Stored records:
▬▬▬
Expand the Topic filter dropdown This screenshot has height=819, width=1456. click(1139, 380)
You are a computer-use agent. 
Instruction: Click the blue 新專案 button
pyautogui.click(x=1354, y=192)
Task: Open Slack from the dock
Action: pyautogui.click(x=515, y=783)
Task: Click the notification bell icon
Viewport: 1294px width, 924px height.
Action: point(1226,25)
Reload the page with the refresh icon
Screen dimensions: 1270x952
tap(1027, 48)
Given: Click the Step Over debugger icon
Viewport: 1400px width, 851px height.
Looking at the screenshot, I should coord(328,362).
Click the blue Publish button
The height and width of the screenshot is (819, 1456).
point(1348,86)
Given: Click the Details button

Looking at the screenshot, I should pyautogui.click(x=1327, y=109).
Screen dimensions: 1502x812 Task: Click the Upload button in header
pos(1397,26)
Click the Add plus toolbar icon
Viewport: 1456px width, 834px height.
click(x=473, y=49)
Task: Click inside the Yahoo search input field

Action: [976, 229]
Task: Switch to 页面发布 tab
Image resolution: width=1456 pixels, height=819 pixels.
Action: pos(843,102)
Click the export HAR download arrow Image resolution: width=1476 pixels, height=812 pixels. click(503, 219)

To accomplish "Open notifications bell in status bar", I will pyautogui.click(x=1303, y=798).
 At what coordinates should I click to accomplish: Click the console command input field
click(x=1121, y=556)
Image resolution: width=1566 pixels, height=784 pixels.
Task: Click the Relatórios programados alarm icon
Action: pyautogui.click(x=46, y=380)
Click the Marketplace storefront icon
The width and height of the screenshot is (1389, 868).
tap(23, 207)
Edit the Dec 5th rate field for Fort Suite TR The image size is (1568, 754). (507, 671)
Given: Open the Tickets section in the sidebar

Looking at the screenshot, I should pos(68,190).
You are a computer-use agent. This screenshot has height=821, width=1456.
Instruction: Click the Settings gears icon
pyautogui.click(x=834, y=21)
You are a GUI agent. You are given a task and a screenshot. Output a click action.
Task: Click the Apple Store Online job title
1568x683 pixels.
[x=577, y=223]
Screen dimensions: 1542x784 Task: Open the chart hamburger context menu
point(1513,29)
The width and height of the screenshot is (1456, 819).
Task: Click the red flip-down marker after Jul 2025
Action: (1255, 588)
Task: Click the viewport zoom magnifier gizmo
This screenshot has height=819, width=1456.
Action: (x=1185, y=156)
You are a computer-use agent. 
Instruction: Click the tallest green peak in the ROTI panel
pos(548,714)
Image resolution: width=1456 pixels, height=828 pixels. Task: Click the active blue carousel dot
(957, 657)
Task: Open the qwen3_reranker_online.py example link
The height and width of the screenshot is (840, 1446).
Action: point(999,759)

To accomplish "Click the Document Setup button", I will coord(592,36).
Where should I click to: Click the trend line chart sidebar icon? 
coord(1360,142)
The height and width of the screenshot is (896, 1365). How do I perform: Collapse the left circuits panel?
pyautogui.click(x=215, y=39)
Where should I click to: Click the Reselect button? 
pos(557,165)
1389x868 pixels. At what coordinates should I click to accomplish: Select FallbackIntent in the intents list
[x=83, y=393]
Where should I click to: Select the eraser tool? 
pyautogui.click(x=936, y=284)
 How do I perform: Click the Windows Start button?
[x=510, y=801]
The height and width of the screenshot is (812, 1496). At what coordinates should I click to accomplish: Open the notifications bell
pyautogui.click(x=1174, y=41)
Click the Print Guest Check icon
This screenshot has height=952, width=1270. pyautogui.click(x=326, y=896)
▬▬▬
ASSIGNMENT
Each line holding "agent" in the records should be copied out.

WRITTEN RESPONSE
You are a computer-use agent. 
You are a computer-use agent. This screenshot has height=821, width=1456.
You are a GUI agent. You are given a task and a screenshot. Output a click action.
You are a computer-use agent. 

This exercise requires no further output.